■ドナウの宝石箱「ブダペスト」 2004.6.7 update

ハンガリーの首都ブダペストは、小高い丘に王宮を構えるブダ側と、今もかつても商業の中心地であるペスト側に分かれています。1873年にこの二つの街と「古いブダ」という意味を持つオーブダが統合し、ブダペスト市となりました。南ドイツのシュヴァルツヴァルトを源流とし、八ヶ国にまたがって流れるドナウ川が街の中心を貫いています。

八カ国の中で、景観な都市のつくりとドナウ川のコンビネーションが最高峰と言われるブダペスト。ユネスコ世界遺産に認定されているブダの丘から、対岸の国会議事堂が控えるペストを見下ろすロケーション。「ドナウの真珠」という名誉ある呼び名をほしいままにしています。真珠の光沢が最も美しく輝くのは、陽がとっぷり暮れてから。パプリカがたっぷりと入った名物料理グヤーシュ・スープでお腹がふくれ、ワインで程よく酔っ払った後、ナイト・クルーズを逃す手はありません。豪奢な建物がライトに照らされて夜の帳に浮かび上がる様子は、真珠だけでなくルビーやエメラルドまでが宝石箱からこぼれ落ちたよう。ゆっくりと進む船の中でほてった肌を夜風にさらし、しばし幻想の世界にまどろみましょう。氷点下10℃にまで下がることのある寒い冬には、流氷が悠長に川下に向かって流れています。春になるとオーストリアのアルプスから雪が溶け出し、洪水を引き起こすこともあります。

ブダとペストを結ぶ橋は1849年に完成したセーチェニー鎖橋を筆頭に市内に8本。当時、鎖橋建設のために、設計技師と建築家がイギリスから招かれました。夕方になるとペストで働いていた人々がブダの住まいに帰るためにちょっとした交通渋滞が起こります。スピードや的確さが西側先進国に遅れをとっていた元共産国ハンガリーでも、最近では荷物の宅配サービスなどが向上してきました。各オフィスから配達を依頼された大事な書類を背中のリュックに抱える若者スタッフが、猛スピードで鎖橋を自転車で通り抜けていきます。天気が良い日には、地元の人々が橋からドナウ川にゆったりと釣り糸をたらして川魚釣りを楽しんでいます。男の料理と言われる魚スープの材料である鯉が釣れるのを気長に待っているのでしょうか。

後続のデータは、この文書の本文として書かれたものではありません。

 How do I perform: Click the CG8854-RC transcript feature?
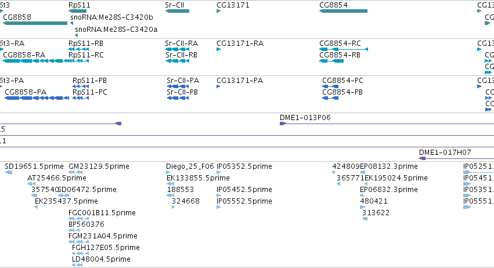click(x=344, y=49)
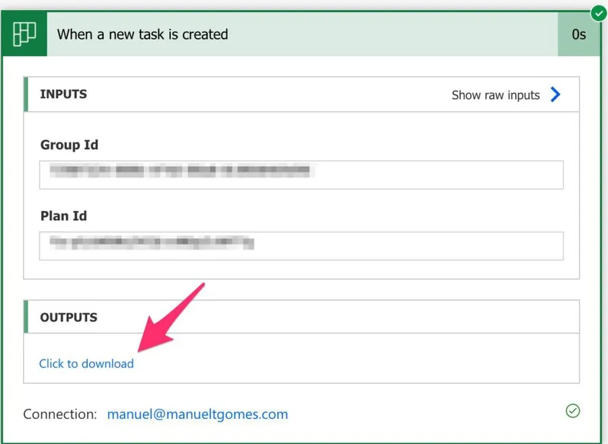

旅行者の方にとって、短い滞在期間中は最高のお天気であってほしいもの。第二次世界大戦で破壊された後、美しく復旧された王宮が控えるブダの丘をバックに、一番明るい太陽の光の中でファインダーを捉えたいものでしょう。でも四季折々、朝から晩まで目まぐるしく変わる空模様の、様々なドナウ川と鎖橋の景色のコンビネーションも乙なものです。雷雨とともにやってきそうな夕立前のぐずついた空。日の入り頃、紫色と橙色が絡まる天空。入道雲が立ち込める日差しのきつい真夏。荘厳な建築物をすっかり包み込む冬の濃い霧。それぞれの季節のあらゆる時間帯が、橋と川を立派に演出してくれます。橋も川も「どの姿もシャッターチャンス」と、旅行者に呼びかけています。


画像上:ドナウを望む王宮
画像中:ライトアップされた王宮
画像下:ブダとペストを結ぶセーチェニー鎖橋

【短信】此方は春の放射冷却とでも言いましょうか、朝は5℃前後まで気温が下がり、青空が広がるものの初夏を感じさせた先週の天気が待ち遠しいです。5月1日のEU加盟後、心なしか観光客が例年より街に溢れている感があります。ここ数日はちょっと肌寒いものの、アイスクリーム屋さんはとても繁盛(5/26)。その後、聖霊降臨祭の祝日を含めた三連休は青空に恵まれ、絶好の行楽日和となりました。